Royal Canadian Mint
The Royal Canadian Mint was set up in 1908 as an offshoot of the Royal Mint in the United Kingdom, though unlike branches in Australia, the Ottawa mint was primarily created to convert gold Sovereign coins into ingots suitable for the US Treasury as debt repayments for war loans.
The Canada Mint is famous for its Maple bullion coins, but is also a world leader in refining quality; competing with the Perth Mint to produce gold beyond 999.9 purity.
Prior to the opening of the Royal Canadian Mint, coins for Canada - a part of the British empire - were created in London at the Royal Mint or in Birmingham at the Heaton Mint. All coins were initially minted in Ottawa, but as the refinery reached capacity in the 1960s, the decision was made to make a new factory to focus on Canada's circulating currency. Deliberation lasted until 1972, when Winnipeg was chosen and land bought. Construction began late that year and the Winnipeg facility officially opened in 1976.
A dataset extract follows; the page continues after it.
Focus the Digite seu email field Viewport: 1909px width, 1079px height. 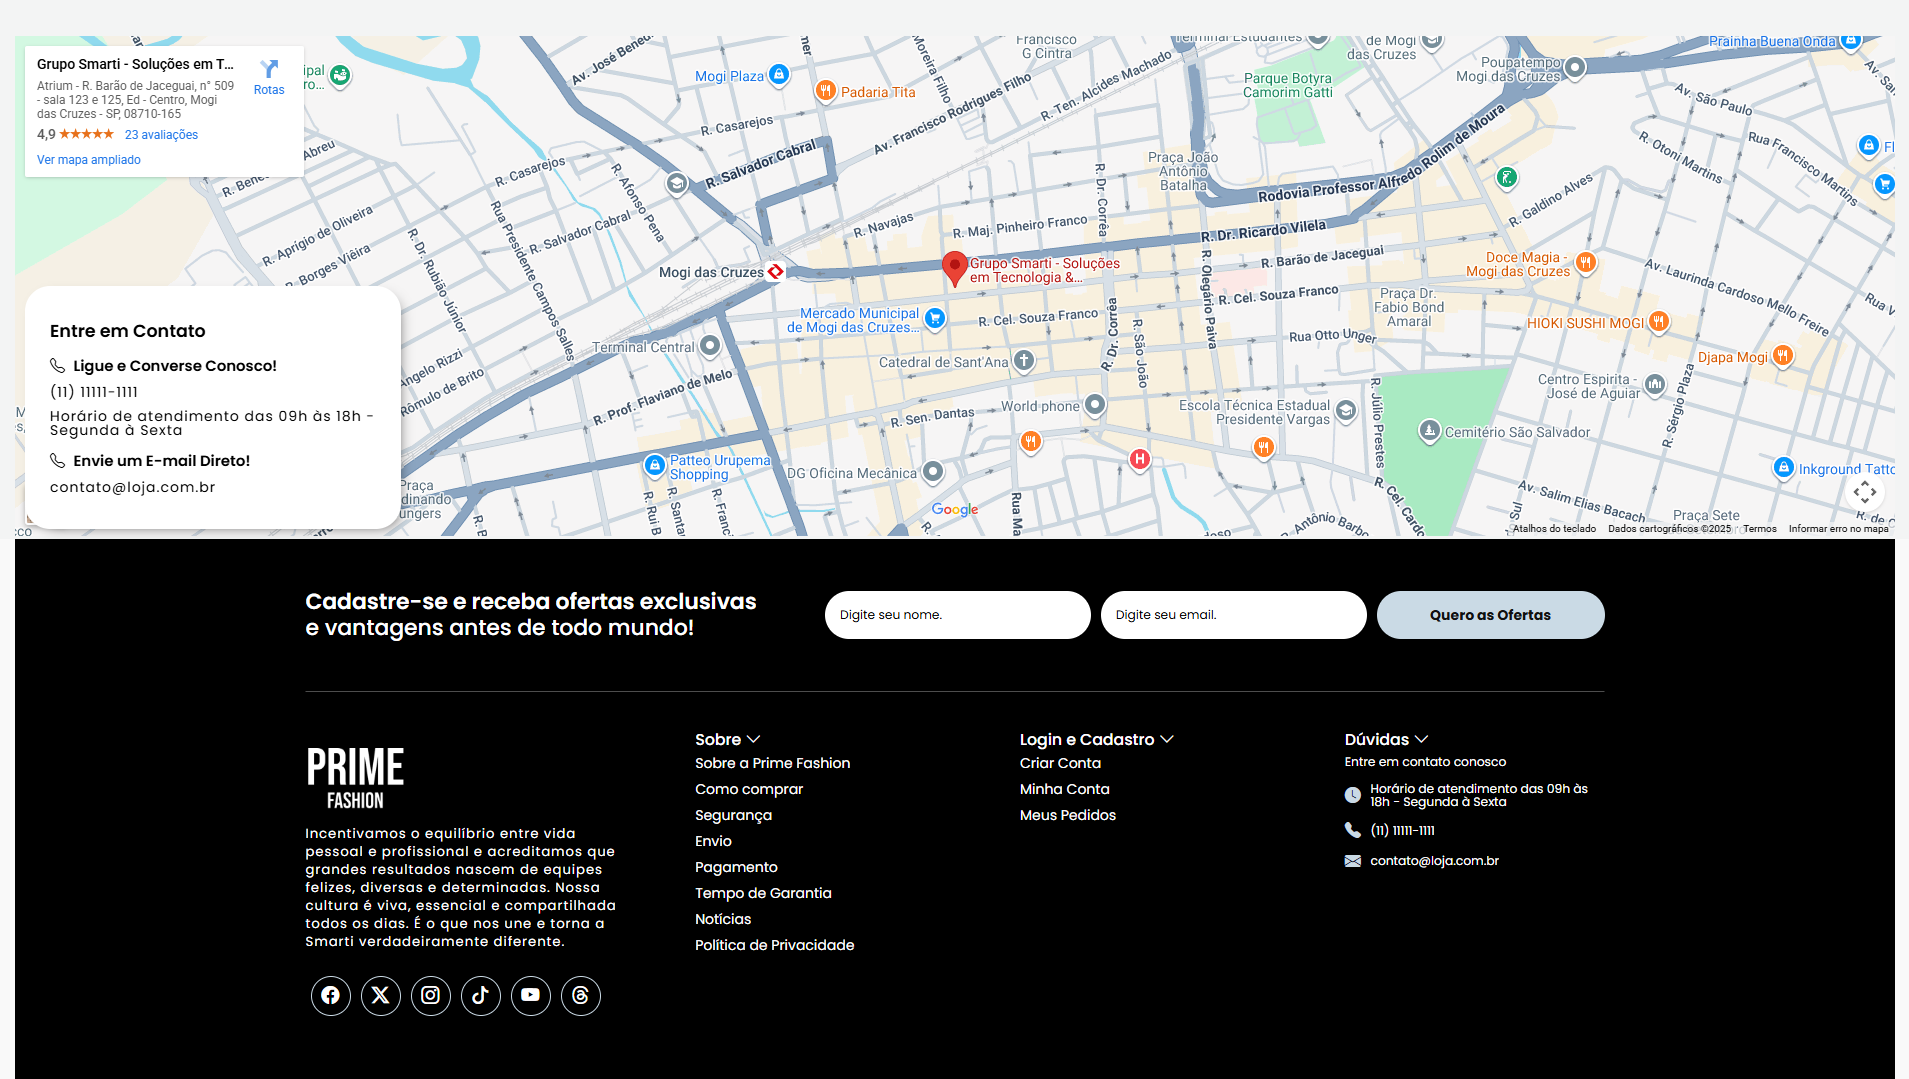point(1234,615)
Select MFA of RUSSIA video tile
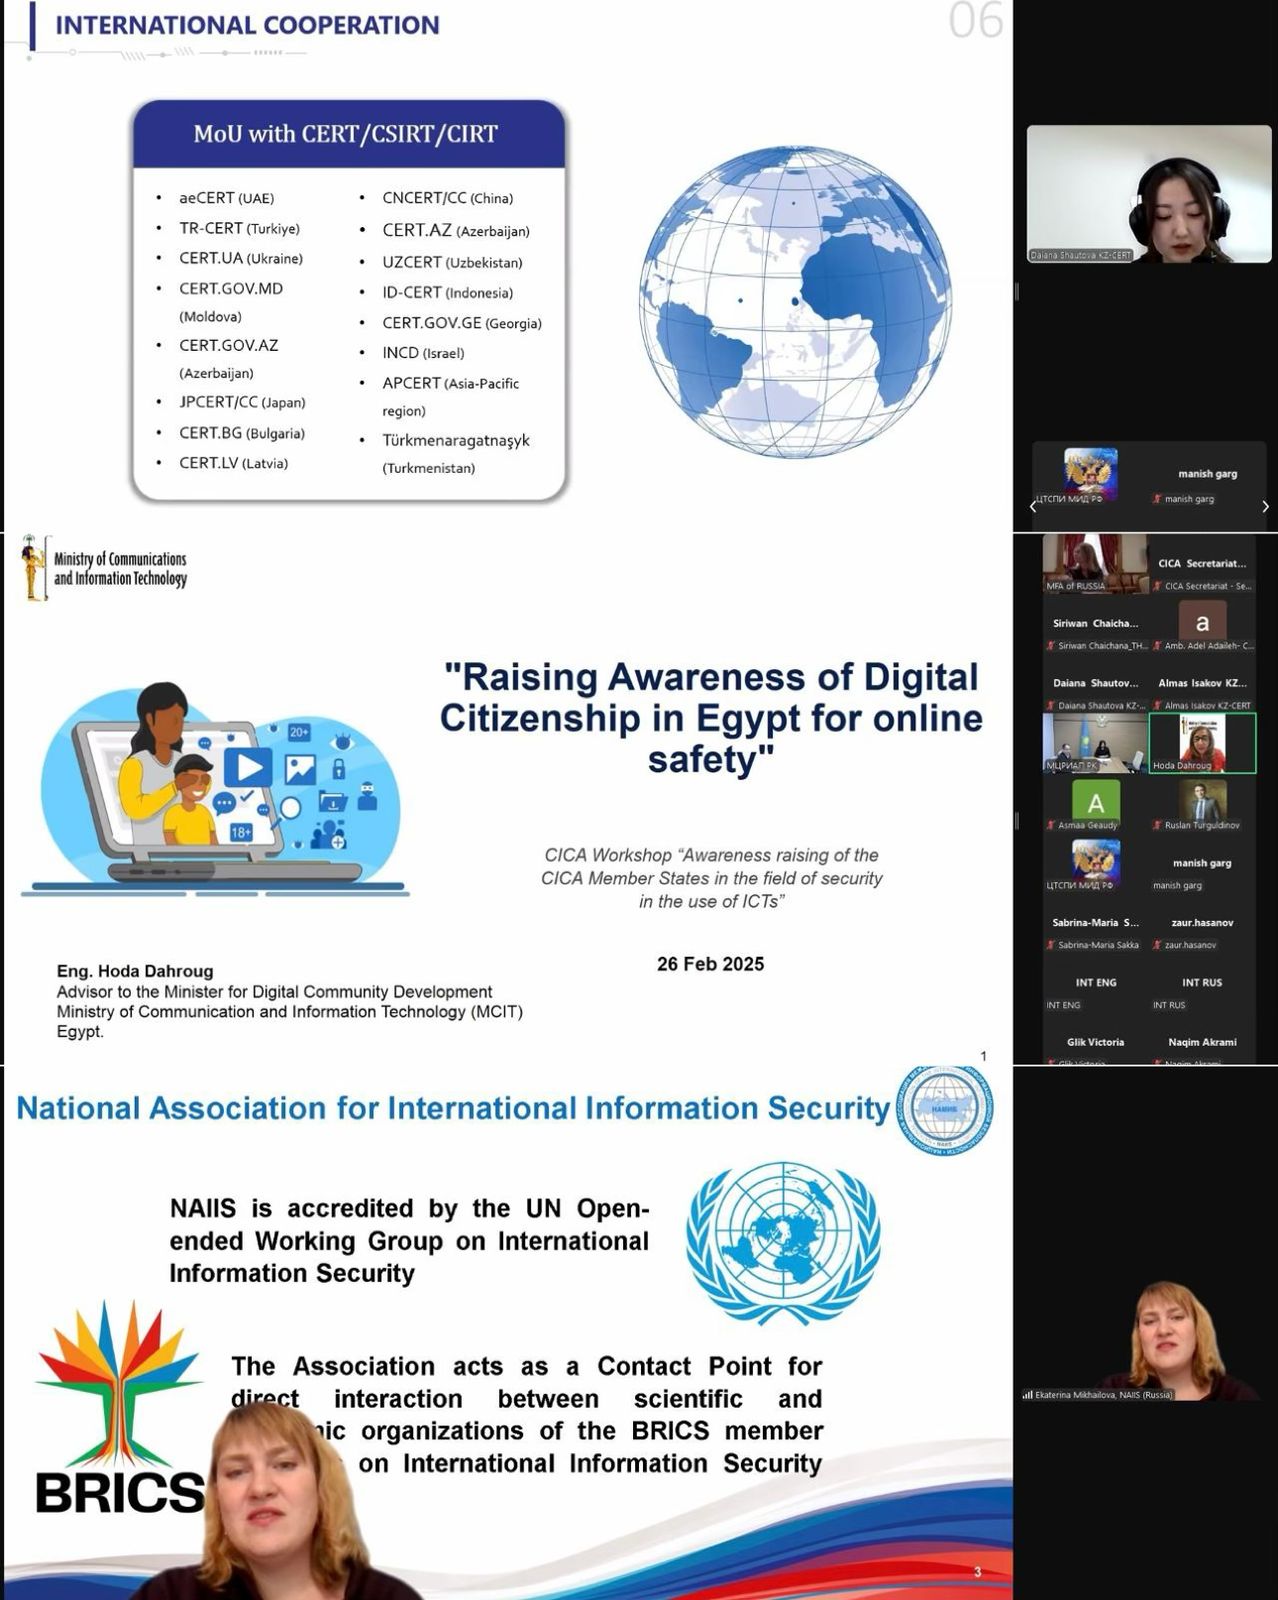The image size is (1278, 1600). 1095,563
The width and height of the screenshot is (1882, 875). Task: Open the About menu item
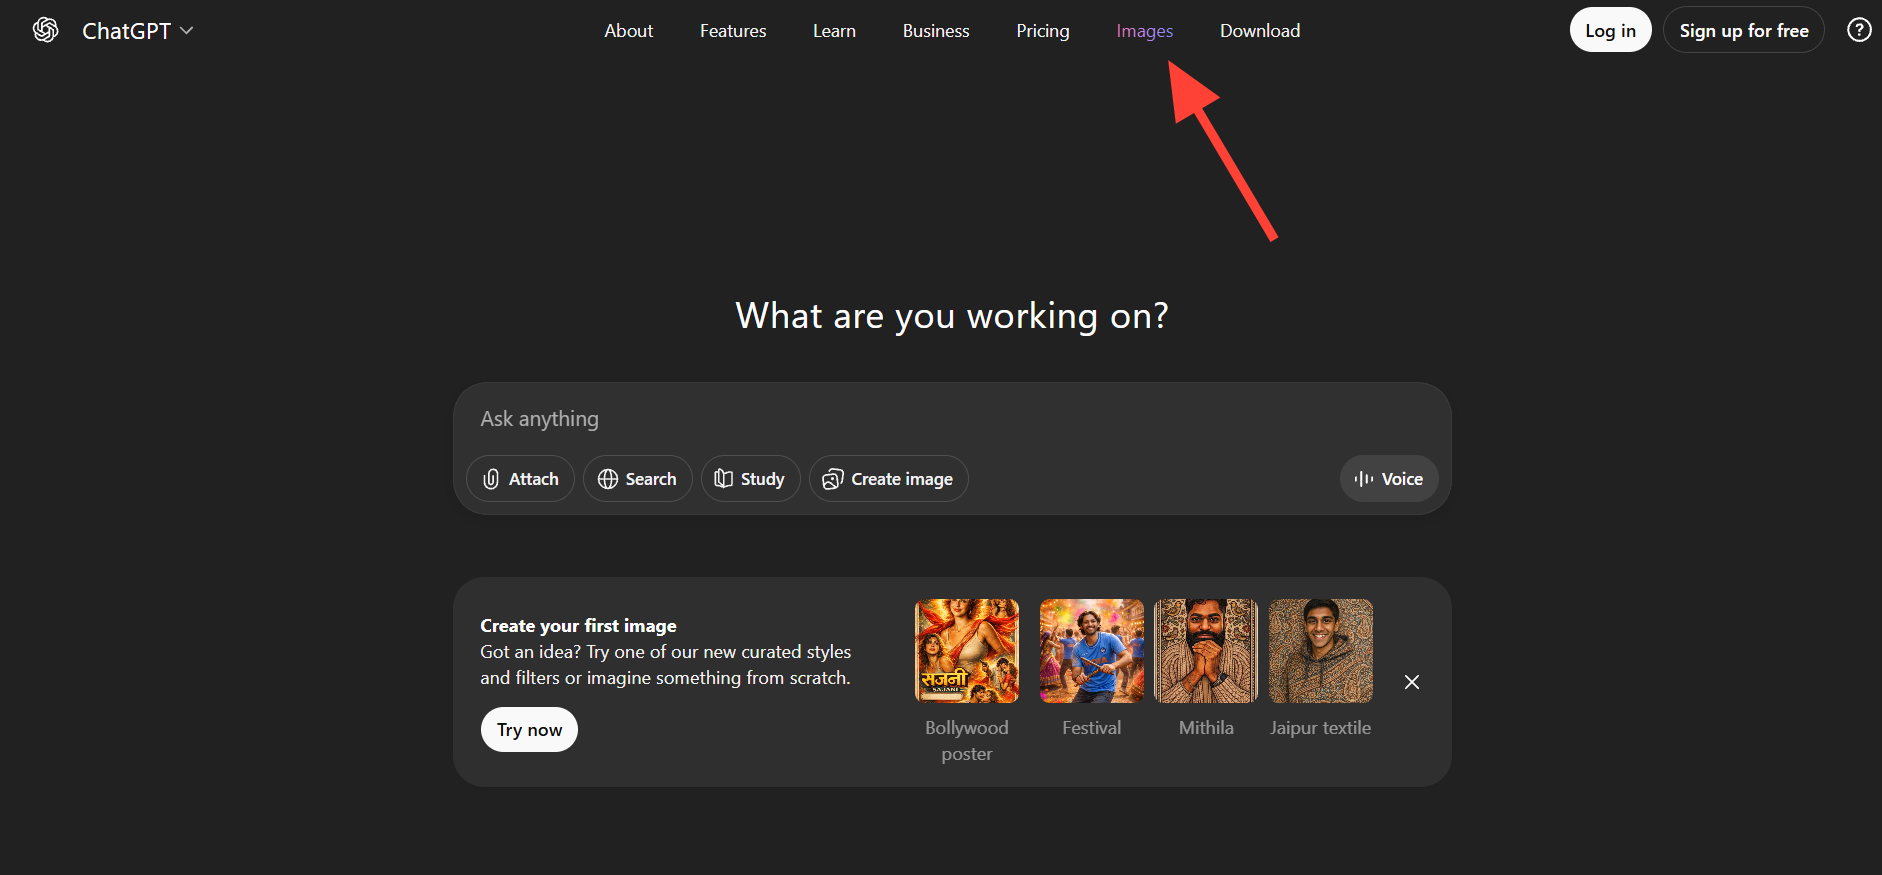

The Canadian Mint also produces commemorative, circulating, and collectable coins for nations across the world including Yemen, Iceland, Singapore, Brazil, Jamaica and New Zealand. Commemorative coins are produced at the Ottawa mint (famous for its styling akin to Windsor Castle), while circulating and foreign coins are produced at the more modern and larger Winnipeg refinery.